ASSIGNMENT: The entries below contain a line with "Task: Expand the + New dropdown in admin bar" and a line with "The image size is (1568, 736).". Quote exactly those two lines and all lines between them.

DATA FOR THIS TASK:
==============================

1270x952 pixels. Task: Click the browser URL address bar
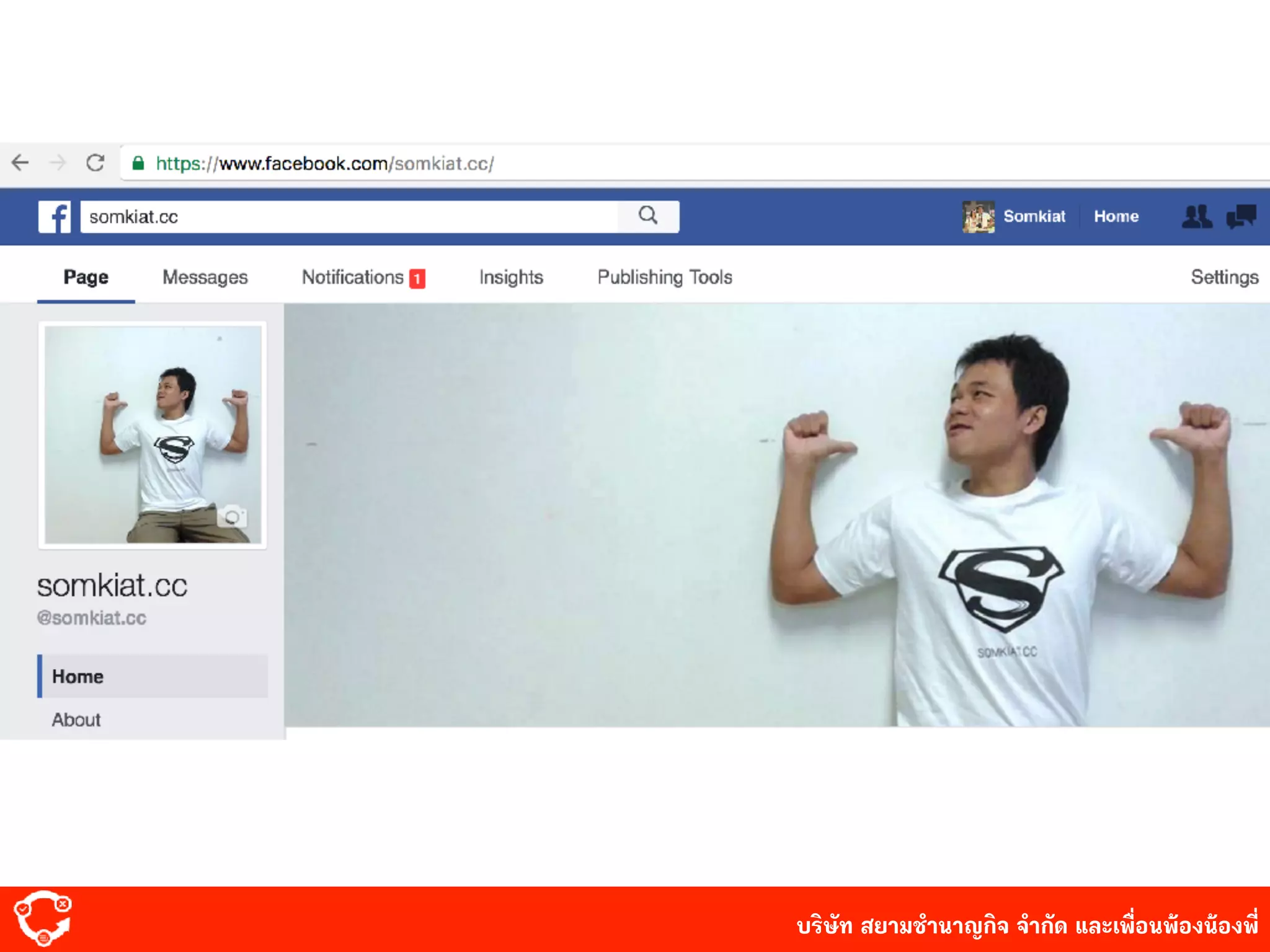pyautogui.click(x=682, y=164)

==============================

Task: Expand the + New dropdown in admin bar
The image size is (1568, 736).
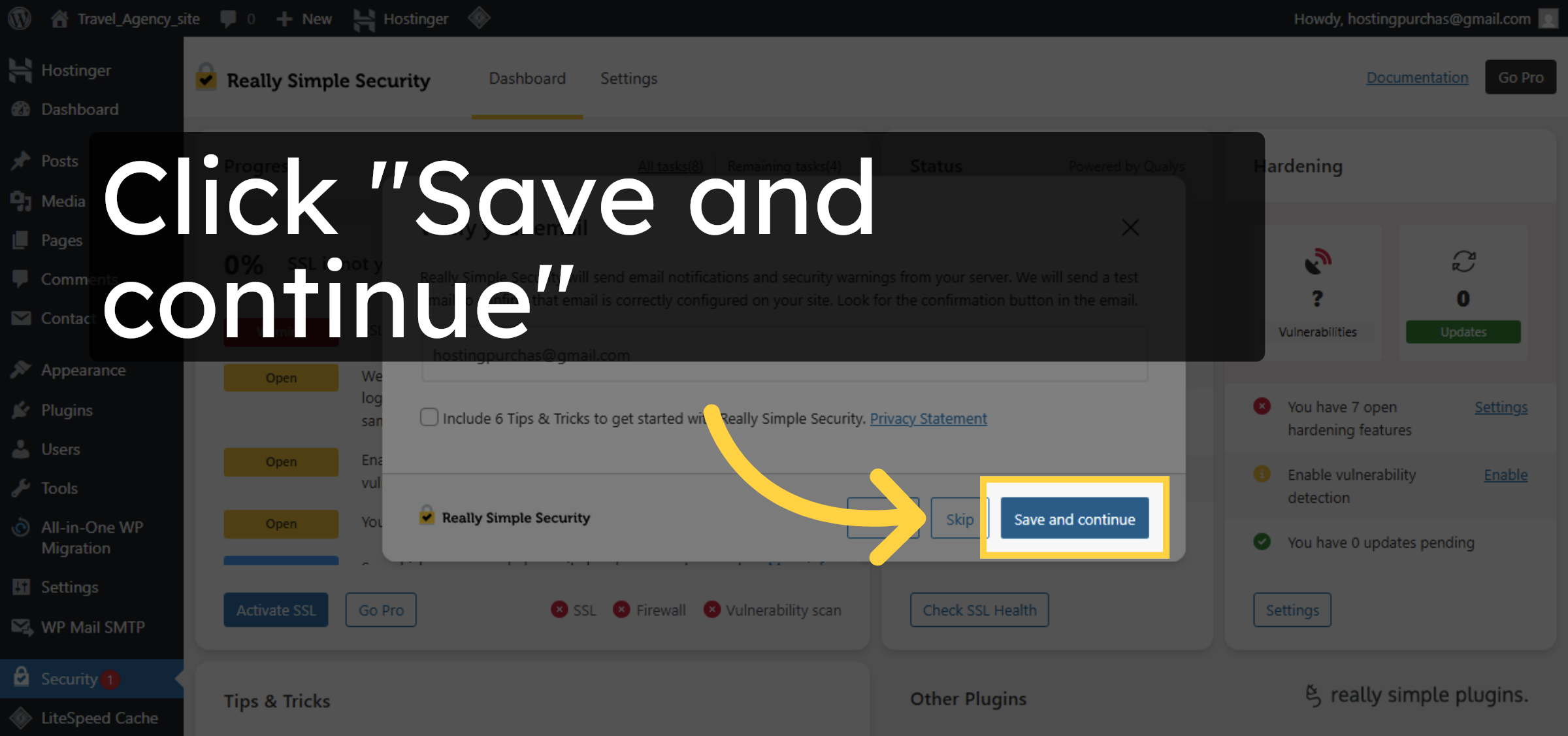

==============================

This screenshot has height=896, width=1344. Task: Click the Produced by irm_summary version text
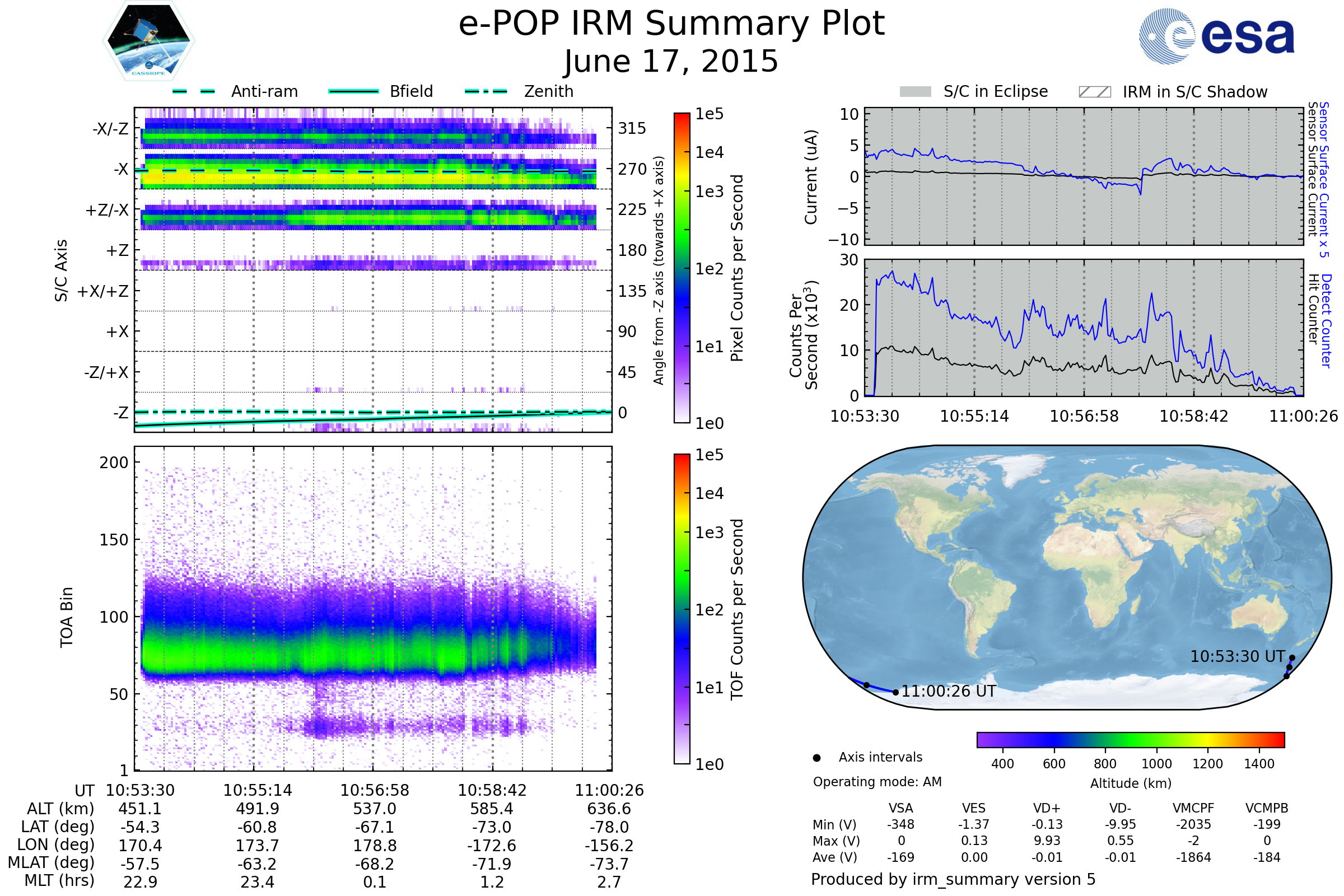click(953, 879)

==============================

RESULT:
Task: Expand the + New dropdown in admin bar
The image size is (1568, 736).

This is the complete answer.